I’m not talking about the different packages installed or packages from eos repo.
Im talking about the configuration changes made mainly in /etc
I know for a fact that dracut uses different compression than default in eos but would like to know about the changes made from vanilla arch (configuration wise)
Thanks.
I would say it’s pretty close if you discount the theming.
On Arch, you basically have to do everything yourself. You have to write your own fstab file (although you can use the genfstab utility), install and set up the display and sound servers yourself, generate initramfs and create boot loader entries yourself (and write your own pacman hooks to automate this process every time the kernel is updated), etc. etc. etc.
On Endeavour, all that stuff is set up for you during the installation process. Pipewire, firewall, avahi, polkit, etc. are set up for you. On Arch you have to install and configure them yourself.
I mean are there any opinionated configs just as what I found out its using zstd compression instead of the gzip compression for dracut.
I’m talking about configurations like these which are not to say a fix or anything, just a choice.
I would say vanilla arch is pretty much usable on most hardware, usually u need to config graphics drivers or so or xorg configuration, otherwise plain configs usually work as far as I have tested.
Arch uses mkinitcpio by default. Can we compare dracut configurations on both systems since Arch doesn’t have a standard for how dracut is supposed to be configured?
Well, the reason this question is very difficult to answer is that pretty much nothing in Arch is configured. So it’s hard to say how “different” EOS is compared to vanilla Arch. I mean, EOS is just a fast-forwarded version of Arch, if that makes sense.
Yep. That is my experience as well. Only small details have to be tweaked to improve user experience. When I first installed Arch on my laptop, I had to add xorg configs to enable “Tapping” mode for my touchpad, which I didn’t have to do for EOS. I also had to manually add “TearFree” and “SWcursor” for my amdgpu driver.
I think this question is impossible to answer, as every ‘vanilla’ Arch install is configured differently. For instance, when I do one I do it the ‘old’ way, but using rEFInd rather than grub or systemd-boot. I suspect that leaves a few changes around! My EnOS builds differ too (even from each other).
The more vanilla you want it, then the fewer ‘ticks’ you make in the online installer - entirely your choices from there!
Well, I didn’t mention it above, sorry for that. I am more interested in tweaks that can impact performance of a system, that’s why I pointed out the dracut compression as it’s the initrd image that’s compressed so its related to performance.
That would be a better question to ask.
I dont mind other configurations.
I don’t think there are that many tweaks in a fresh EOS installed other than the theming and the inclusion of useful scripts for automating certain tasks (pacman hooks, etc./ stuff that needs to be there anyway even when you’re running vanilla arch).
Apart from the theming and the inclusion of pre-installed packages, there really isn’t any practical difference in terms of performance between Arch and EOS simply because both distros run on the same kernel(s) and the same init system (systemd).
AFAIK, tweaks to improve user experience have to be done manually on EOS just like in vanilla Arch.
Also, maybe you can start by specifying the flavor of EOS you have in mind.

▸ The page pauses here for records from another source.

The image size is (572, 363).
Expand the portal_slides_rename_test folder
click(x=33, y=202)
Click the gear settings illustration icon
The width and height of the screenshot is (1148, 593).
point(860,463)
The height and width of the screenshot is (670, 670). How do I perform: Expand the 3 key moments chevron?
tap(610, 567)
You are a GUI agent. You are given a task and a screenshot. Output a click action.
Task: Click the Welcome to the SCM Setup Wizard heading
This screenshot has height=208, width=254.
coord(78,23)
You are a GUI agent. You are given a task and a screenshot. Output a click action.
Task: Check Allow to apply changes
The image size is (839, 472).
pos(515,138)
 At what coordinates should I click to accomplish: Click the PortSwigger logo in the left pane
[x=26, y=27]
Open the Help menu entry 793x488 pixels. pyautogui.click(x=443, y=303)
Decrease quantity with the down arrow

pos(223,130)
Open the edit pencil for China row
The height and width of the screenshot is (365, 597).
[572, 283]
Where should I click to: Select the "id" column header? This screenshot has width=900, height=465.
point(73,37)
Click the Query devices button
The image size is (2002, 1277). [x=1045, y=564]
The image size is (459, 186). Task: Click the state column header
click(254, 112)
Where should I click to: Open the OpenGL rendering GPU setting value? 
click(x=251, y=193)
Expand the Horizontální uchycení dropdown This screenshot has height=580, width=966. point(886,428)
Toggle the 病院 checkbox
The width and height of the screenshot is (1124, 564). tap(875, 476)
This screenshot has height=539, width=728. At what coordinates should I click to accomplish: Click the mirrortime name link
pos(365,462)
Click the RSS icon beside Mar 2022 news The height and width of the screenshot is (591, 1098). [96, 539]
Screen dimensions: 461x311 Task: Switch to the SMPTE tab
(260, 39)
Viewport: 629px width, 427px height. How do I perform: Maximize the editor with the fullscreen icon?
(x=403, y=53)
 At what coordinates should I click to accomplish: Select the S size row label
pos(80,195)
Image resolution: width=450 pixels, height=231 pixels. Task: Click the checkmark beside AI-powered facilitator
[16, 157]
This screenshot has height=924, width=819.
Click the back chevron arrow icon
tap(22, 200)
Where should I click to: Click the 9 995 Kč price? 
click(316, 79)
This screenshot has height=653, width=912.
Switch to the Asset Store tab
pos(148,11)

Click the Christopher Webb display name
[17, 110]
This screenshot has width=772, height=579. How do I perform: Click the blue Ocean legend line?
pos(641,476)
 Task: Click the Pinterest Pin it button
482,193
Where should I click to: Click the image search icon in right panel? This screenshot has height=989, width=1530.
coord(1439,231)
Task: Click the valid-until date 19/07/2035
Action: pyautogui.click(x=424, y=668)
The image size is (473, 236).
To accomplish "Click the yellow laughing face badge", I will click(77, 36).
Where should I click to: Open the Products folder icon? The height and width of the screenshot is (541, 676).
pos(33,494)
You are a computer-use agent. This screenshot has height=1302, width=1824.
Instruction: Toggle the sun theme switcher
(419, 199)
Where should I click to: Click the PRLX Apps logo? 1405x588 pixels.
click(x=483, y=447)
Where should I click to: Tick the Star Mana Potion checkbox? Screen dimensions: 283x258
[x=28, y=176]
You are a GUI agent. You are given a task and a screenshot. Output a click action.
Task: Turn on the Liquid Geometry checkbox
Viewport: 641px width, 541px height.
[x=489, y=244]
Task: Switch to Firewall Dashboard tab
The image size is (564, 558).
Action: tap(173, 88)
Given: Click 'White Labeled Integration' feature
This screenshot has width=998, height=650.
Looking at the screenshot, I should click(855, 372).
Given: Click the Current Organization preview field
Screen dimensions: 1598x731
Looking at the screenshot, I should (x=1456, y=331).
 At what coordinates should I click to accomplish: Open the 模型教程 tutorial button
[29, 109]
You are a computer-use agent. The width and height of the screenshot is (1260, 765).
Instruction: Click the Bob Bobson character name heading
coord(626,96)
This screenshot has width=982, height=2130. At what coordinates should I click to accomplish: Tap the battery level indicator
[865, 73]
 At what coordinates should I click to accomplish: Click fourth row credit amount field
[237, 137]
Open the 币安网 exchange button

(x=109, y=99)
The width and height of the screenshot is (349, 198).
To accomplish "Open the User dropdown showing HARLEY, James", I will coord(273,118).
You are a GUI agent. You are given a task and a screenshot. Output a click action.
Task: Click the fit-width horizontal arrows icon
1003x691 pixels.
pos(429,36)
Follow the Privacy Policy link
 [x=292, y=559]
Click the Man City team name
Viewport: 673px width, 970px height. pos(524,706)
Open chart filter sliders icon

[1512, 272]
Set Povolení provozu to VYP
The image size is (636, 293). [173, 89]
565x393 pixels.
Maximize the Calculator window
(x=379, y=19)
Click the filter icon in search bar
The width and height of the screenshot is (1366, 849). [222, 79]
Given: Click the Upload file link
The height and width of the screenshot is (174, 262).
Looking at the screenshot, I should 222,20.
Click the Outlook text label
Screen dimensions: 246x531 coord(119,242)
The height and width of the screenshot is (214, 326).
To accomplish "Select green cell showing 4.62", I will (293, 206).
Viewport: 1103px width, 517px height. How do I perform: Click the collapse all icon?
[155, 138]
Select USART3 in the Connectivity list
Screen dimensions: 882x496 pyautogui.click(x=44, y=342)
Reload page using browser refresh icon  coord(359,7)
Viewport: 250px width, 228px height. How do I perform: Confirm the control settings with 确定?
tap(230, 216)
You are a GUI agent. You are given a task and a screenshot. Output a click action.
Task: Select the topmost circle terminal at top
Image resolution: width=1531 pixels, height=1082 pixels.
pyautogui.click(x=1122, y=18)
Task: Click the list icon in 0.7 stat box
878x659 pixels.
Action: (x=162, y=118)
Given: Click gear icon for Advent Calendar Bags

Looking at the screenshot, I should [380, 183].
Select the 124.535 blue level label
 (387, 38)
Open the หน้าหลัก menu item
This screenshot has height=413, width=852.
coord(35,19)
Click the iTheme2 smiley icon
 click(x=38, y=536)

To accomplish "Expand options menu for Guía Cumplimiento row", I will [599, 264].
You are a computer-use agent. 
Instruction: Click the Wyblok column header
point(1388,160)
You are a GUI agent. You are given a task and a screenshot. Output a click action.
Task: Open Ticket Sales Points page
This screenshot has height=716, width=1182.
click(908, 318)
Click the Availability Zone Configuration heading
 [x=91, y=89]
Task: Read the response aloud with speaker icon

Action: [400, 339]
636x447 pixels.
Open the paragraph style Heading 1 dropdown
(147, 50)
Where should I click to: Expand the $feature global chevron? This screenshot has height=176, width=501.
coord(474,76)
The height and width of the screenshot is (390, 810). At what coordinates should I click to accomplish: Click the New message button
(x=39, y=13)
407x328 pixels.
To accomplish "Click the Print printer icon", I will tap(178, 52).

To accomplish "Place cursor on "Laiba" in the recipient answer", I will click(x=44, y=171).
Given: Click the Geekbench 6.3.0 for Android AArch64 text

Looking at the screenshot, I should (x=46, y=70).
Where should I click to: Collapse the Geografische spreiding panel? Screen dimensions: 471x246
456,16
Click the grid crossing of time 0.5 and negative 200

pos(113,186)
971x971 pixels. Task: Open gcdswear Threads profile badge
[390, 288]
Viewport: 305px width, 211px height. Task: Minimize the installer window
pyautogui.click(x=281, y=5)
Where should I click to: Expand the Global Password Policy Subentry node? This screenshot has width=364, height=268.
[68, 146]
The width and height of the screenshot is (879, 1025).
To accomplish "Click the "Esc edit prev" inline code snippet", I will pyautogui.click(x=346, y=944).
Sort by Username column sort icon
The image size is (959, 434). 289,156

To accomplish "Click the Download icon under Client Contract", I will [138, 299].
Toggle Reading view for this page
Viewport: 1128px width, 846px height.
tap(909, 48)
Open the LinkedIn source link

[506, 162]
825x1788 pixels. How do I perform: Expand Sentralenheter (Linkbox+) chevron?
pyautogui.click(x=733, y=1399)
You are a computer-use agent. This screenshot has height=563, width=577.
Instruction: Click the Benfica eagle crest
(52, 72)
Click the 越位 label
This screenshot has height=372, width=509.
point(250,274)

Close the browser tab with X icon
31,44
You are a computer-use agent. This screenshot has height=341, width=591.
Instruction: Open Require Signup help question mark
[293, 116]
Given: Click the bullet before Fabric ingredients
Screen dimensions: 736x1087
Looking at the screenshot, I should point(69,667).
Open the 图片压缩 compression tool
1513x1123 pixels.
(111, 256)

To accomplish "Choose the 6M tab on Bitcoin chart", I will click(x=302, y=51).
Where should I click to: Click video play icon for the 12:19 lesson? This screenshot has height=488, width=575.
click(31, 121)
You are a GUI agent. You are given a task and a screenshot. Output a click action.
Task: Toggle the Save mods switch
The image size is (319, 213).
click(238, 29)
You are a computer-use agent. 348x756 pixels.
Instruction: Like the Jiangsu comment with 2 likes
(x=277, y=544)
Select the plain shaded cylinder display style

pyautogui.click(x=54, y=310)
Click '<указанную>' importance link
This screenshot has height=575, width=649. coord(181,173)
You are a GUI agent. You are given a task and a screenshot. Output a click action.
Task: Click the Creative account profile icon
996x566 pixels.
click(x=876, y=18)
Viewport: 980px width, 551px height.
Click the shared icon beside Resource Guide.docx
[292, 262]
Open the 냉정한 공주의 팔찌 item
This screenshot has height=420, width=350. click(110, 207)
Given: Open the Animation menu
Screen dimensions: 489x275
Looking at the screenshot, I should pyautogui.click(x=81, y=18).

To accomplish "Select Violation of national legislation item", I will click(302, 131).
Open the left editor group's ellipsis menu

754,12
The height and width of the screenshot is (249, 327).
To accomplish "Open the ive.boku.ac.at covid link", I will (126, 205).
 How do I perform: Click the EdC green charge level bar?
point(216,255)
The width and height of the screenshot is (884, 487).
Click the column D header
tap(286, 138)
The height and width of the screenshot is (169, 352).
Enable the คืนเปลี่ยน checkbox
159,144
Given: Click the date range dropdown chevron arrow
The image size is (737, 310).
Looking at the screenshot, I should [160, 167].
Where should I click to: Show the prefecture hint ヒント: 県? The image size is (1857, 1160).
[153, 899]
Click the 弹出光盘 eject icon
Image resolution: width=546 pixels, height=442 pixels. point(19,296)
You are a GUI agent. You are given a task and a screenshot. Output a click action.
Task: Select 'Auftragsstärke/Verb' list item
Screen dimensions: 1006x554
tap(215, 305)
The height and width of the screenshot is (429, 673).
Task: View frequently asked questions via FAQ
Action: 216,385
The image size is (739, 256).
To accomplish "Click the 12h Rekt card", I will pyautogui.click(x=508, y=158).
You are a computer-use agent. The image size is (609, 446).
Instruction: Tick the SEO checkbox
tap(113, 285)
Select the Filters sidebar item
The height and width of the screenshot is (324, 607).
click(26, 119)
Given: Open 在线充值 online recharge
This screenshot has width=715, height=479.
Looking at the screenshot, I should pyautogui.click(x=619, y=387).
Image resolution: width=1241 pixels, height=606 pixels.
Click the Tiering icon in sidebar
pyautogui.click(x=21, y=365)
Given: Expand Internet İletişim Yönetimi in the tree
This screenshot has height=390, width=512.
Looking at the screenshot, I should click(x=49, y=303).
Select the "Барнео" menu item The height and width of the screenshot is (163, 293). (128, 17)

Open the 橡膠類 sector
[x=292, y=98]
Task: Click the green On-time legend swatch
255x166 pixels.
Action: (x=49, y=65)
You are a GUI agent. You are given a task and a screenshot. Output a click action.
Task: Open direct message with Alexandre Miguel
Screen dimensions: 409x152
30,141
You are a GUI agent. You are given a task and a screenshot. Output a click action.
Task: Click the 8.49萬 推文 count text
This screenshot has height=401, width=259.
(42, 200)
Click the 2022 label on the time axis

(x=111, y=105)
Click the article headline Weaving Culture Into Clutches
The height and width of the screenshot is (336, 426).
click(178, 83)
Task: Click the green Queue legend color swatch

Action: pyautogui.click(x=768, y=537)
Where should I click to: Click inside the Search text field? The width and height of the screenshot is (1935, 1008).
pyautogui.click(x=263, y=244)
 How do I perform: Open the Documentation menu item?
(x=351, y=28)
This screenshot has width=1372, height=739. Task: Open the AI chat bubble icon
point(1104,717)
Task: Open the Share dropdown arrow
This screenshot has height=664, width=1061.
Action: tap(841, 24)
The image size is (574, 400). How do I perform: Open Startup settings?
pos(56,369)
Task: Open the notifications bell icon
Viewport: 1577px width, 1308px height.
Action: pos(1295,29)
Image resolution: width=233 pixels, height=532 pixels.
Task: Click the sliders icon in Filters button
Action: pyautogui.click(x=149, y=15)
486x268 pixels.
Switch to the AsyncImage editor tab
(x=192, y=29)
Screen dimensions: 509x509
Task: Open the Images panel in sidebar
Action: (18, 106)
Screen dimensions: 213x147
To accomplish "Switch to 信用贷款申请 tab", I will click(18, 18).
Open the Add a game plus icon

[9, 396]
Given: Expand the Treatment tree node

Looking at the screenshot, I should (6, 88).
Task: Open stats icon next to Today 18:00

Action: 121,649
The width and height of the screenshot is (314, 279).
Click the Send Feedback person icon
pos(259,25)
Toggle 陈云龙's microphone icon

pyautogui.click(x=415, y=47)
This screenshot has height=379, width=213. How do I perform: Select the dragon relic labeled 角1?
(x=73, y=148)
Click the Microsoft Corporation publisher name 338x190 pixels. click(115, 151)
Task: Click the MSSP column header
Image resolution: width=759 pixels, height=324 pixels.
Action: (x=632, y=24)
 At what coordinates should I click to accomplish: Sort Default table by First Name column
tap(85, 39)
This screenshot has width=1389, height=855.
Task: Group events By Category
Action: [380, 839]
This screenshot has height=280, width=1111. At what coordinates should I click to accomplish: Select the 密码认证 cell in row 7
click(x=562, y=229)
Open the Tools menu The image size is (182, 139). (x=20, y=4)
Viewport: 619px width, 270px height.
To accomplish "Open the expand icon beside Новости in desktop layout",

Maybe the KDE version of EOS has more tweaks than the XFCE version?
Perhaps the choice between dracut and mkinitcpio have some performance impact? I highly doubt it, but maybe you can look into that. Even if it does have an impact, you have the choice to pick one tool over the other during Arch’s installation anyway, so it no longer has anything to do with distro choice.
What you are talking about is eye candy and stuff. I’m more looking for tweaks that have performance impact.
Not really looking for changes in appearance etc.
Thanks for the input though.
The core tweaks that could impact performance would be the same regardless of the desktop environment or window manager etc in the eos install.
The reason I talked about dracut was because even in arch linux if you do a dracut install, the default compression is gzip as stated in the wiki. You have to change it yourself to another compression.
These are the kind of tweaks I want to know more about.
Although compression methods performance impact might be negligible but I just want to know how close is it regards to performance tweaks like that as compared to vanilla arch linux.
This would be things like using tmpfs to improve performance in applications, right? If I’m not mistake EOS does this by default? On Arch you have to include it into /etc/fstab yourself. Maybe looking at the /etc/fstab of a fresh EOS installation might give a clue in this regard. Like some of the mount options, perhaps.
Other than the various tweaks we make to dracut, I can’t think of anything we do to tune performance.
In fact, I am not sure that the changes we make to dracut have any meaningful impact to performance either other than perhaps reducing system boot time slightly.
On Arch, /tmp is mounted on a tmpfs even if you don’t explicitly do it in /etc/fstab so that should not have any impact either way.